On September 26, 1886, he gave land for a right of way to
Georgia Southern and Florida Railroad in order for it to
pass through the area that would be Lake Park. His father,
William
Wisenbaker,
had done the same thing in Valdosta on December 26, 1859,
when he gave land to the Atlanta and Gulf, now Atlantic
Coast Line Railroad, to build a track and later a
depot.
A company known as
the Lake Park Improvement Company was formed with the Board
of Directors consisting of A.T.
Moore,
J.M.
Wilkinson,
C.R.
Pendleton,
T.G.
Cranford of
Valdosta, W.W.
Collins of
Macon, John
R. Young of
Savannah, and L.A.
Wisenbaker
of Lake Park. The company proposed a town and had the
streets laid off and surveyed. The railroad decided to build
a station about one and a half miles north of the new city
and call it Oceanna because of the number of lakes.

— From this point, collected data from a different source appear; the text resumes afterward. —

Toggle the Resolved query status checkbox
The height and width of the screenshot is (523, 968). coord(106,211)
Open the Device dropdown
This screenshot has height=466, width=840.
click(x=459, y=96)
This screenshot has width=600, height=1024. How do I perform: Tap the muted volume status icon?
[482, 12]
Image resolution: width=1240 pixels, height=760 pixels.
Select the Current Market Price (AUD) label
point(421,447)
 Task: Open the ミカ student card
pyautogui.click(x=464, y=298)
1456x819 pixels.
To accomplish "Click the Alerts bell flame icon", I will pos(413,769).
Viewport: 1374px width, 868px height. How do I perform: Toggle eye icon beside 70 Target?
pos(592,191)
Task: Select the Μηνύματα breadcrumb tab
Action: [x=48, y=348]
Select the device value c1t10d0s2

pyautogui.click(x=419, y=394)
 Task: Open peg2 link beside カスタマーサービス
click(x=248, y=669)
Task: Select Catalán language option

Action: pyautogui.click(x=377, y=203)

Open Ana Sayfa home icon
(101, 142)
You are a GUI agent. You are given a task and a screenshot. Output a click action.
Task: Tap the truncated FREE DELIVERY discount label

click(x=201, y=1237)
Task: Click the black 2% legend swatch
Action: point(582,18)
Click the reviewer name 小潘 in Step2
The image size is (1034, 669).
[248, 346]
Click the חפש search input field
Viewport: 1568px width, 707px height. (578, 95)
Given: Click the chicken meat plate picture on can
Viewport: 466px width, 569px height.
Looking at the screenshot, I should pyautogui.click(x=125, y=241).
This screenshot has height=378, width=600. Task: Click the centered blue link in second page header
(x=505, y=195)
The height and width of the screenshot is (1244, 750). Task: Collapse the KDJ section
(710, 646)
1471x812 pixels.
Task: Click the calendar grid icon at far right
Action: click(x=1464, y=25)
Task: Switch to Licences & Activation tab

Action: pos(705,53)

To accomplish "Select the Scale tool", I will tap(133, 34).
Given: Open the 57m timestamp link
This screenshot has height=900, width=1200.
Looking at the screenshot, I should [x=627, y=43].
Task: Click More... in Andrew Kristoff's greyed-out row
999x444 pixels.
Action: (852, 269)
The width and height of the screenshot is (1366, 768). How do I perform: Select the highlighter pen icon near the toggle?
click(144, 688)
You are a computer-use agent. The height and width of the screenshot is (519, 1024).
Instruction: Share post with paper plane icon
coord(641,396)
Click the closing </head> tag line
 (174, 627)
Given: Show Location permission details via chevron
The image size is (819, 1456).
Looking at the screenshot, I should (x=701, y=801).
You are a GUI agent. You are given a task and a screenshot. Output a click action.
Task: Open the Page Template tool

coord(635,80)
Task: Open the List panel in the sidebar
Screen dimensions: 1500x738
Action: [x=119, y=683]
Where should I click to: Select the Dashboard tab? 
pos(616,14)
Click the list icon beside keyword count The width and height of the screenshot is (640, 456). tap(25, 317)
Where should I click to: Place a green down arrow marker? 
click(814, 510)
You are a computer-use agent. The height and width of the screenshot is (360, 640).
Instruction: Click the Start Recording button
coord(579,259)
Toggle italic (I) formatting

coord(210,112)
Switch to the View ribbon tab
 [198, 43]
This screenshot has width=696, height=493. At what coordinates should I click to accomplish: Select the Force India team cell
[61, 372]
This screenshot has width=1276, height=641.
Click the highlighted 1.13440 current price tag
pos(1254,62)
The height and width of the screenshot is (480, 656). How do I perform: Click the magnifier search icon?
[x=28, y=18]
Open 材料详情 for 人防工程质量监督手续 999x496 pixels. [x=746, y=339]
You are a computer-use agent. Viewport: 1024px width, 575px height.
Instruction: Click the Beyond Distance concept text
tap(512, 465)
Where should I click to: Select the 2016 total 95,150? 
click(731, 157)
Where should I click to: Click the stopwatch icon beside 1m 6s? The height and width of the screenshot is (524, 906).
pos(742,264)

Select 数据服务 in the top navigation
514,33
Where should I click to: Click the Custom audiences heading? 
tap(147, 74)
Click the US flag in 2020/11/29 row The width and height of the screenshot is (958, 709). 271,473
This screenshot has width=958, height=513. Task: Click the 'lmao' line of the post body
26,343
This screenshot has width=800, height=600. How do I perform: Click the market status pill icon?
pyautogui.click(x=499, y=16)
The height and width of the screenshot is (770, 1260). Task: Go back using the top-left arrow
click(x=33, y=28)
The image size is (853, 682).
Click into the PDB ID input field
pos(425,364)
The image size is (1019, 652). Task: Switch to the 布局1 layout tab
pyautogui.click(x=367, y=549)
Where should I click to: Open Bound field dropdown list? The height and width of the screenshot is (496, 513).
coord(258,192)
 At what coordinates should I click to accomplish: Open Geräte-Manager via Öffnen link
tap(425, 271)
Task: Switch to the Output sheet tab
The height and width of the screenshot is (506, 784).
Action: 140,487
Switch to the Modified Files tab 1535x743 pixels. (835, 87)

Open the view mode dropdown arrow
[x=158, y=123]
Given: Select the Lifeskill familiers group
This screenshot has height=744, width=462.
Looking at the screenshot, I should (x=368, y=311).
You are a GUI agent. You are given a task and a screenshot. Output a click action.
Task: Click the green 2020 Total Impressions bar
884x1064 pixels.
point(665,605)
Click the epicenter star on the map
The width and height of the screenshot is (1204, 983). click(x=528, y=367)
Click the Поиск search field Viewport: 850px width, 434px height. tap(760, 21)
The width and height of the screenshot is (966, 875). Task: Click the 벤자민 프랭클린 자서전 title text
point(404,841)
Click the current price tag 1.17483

Wisenbaker offered to give a lot of land to any new family
who would move to Lake Park a build a home. He purchased
fifty acres on either side of the railroad track and would
not sell or give it to the railroad thereby forcing them to
accept his offer of free land to run the track through and
build a depot in Lake Park. The merchants and farmers had
been hauling their goods from Valdosta by wagons rather than
ship supplies to Oceanna and then bring them to Lake
Park.
The Board of
Directors wanted to name the new town either Wisenbaker or
Lawrence but L.A. refused. John
Young of
Savannah suggested Lake Park and it being accepted.
L.A.
Wisenbaker
served as mayor of Lake Park eight years and his son-in-law,
Ewell
Brown,
followed him and served fifteen years.
Several
institutions had been established before the railroad and
William "created" Lake Park. In 1875, there was a
three-month log cabin school with Miss
Florida McRae
and Miss
Lula Barnett
teaching. The teachers were paid a small salary with board
and washing and was expected to "board around" a week at a
time in the student's homes. At that time, the school had
twenty to thirty pupils all in grammar
school.
In 1878, the Lake
Park Christian Church was organized. The building contained
four Sunday School rooms and new pews that cost $800.00 were
installed. On July 24, 1892, the Lake Park Baptist Church
was constituted.
At the turn of the
century, Lake Park was a bustling small town with several
stores. Palmer Brothers had built and operated a turpentine
still from before the town had been organized. Lake Park
Manufacturing Company with Ewell
Brown as
president, was formed through the acquisition of cotton gins
from Hackle and Hineley and L.A.
Wisenbaker.
The firm ginned long cotton exclusively until the coming of
the boll weevil destroyed the cotton production in Lowndes
County. The first store in Lake Park was owned and operated
by L.A.
Wisenbaker.
F.M.
White
purchased part interest and it became Wisenbaker and White
until Mr. White opened a second store with his son,
F.M.
White and
Son.
Several other
merchants had establishments. Palmer Brothers ran a general
merchandise store along with the still.
J.G.
Saunders
operated a general merchandise store, turpentine still,
sawmill, and farm. Mrs.
E. Howell
ran a general merchandise store as did
Bob
Wheeler.
There was a Sauls Grocery Store and Tom
Stephens
and Jim
Howell ran
the livery stable. There was also a hotel and several
boarding houses. Dr. Taylor and Ewell
Brown
opened and operated the first drug store.
In 1906, the Lake
Park Bank was created under the Whitman System.
J.K.
White and
Ewell
Brown later
bought it out. The bank still operates in Valdosta as the
First State Bank.
Two new and unique
businesses were established about this time.
Riley
Caldwell, a
black man, started an operation that gathered Spanish Moss
for use in the upholster industry. The moss was heaped into
large piles, wet with cold water and caused to go through a
"heat". It was then sun dried, baled and shipped to
Gainesville, Florida to be milled into filling for
upholstered furniture. A peat moss industry was also
started. For centuries, the local ponds and wetlands had
accumulated a thick layer of peat moss. This was dug from
the ground, loaded on flat cars, dried, ground, sacked and
baled to be used in flower horticulture.
About this time, a
club was formed to create a recreational facility for local
businessmen and visitors. It was called the Ocean Pond
Fishing Club after the sink hole lake where it was located.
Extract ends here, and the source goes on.